_What you need to do_
A. Name every magazine mentioned in the piece about the old dresser.
B. Carry the piece about the old dresser forward from its final sentence.

_Extract to read_
+--

The old dresser holds my prized possessions; no jewels or money or a key to a safe deposit box…just simple things that hold a place in my heart.

Today I’ve opened its weathered drawers to look for an old dress pattern — a memory that was jogged by a conversation with my elderly mother.  I opened the drawer and carefully started sifting through the contents — a 45rpm of John Lennon’s “(Just Like) Starting Over” I’d bought before he was killed; a personal letter from Phyllis Schlafly on being Conservative; People magazine’s tribute on the death of Sir Lawrence Olivier, “Goodnight Sweet Prince.”  Then I pulled out a theater program for “Camelot” signed by Richard Harris; a paperback titled, “Dark Shadows;” and the last issue of George magazine published before John F. Kennedy Jr. flew through the clouds to eternity.

“Ah,” I always say with a smile — one of my favorite old snapshots of me posing in the lobby of The Atlanta Journal-Constitution in front of their giant “Gone with the Wind”/Margaret Mitchell exhibit.  I don’t think they could even have that on display today without threats or protests.

Then I ran across it.  Something I didn’t even remember:  A copy of Billy Graham’s Decision magazine from March, 1976.  The subscription was actually in my name — I was a small but precocious child.  Why I saved this particular issue, I’ll never know…or maybe it explained itself.

It’s the day after the death of Rev. Graham, and I feel like I’ve run across this for a reason.  Though he was 99, his death felt like the passing of an era; and as I’d told my mother the news the day before, she began to cry.  My father and she had been married for 62 years; she was a widow now.  The summer they married, they’d driven to one of Billy Graham’s largest crusades and rededicated their lives to God. What a different world we live in — most young people don’t even bother to get married anymore, let alone go to revival meetings!

Decision wasn’t even really a magazine yet; it was more of a glossy newspaper format.  A small side banner read, “Two Billy Graham TV Specials from Rio de Janeiro and Brussels: consult your newspaper for times and channels.”  Back then it seemed like everyone in America tuned in for a Billy Graham Crusade.  The front cover began an article by Graham himself titled, “The Shaping of America.”  In it, Graham critiques Life magazine’s “100 Events that Shaped America.”  Graham notes that only one or two of the events mentioned by Life could be considered “religious” in any way;  certainly not Sigmund Freud’s visit to the U.S., nor Babe Ruth and the introduction of big-money sports.  Instead, Graham has his own ideas of what should have made the list.

+--

_Source material_
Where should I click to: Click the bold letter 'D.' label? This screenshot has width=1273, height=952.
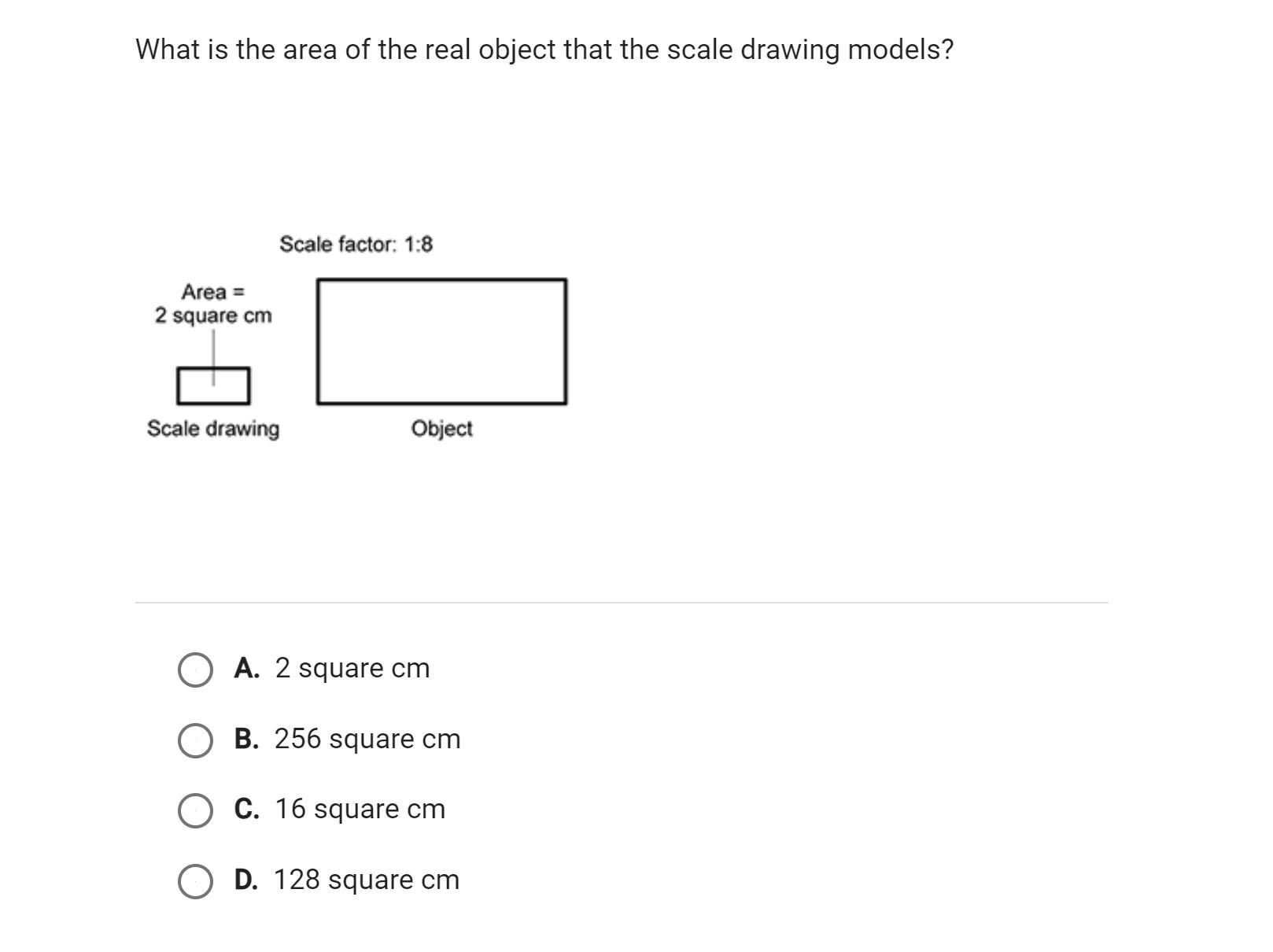coord(246,880)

+--

_Per-task answers_
A. People, George, Decision, Life

B.
He begins with the Mayflower Compact, which began with the words, “In the name of God, Amen.” (The document goes on to say the pilgrim’s voyage to this new world was in large part “for the glory of God, and advancement of the Christian faith.”)  Graham argues that document set the course for the entire colonial period, and that the ensuing immigrants from Europe fleeing religious persecution “were influenced by the pattern of religious self-government under God, established in the Mayflower Compact.”

Next he mentions the birth of the American Bible Society in 1816 that facilitated millions of copies of said holy book being distributed around the world.

He continues by mentioning the publication of “Uncle Tom’s Cabin,” which had, according to the Encyclopedia Britannica in 1976, “probably made the greatest single contribution toward arousing antislavery opinion in the United States.”  It was well-known that the author, Harriet Beecher Stowe, was inspired by her family’s Christian faith, abolitionist writings and personal experiences.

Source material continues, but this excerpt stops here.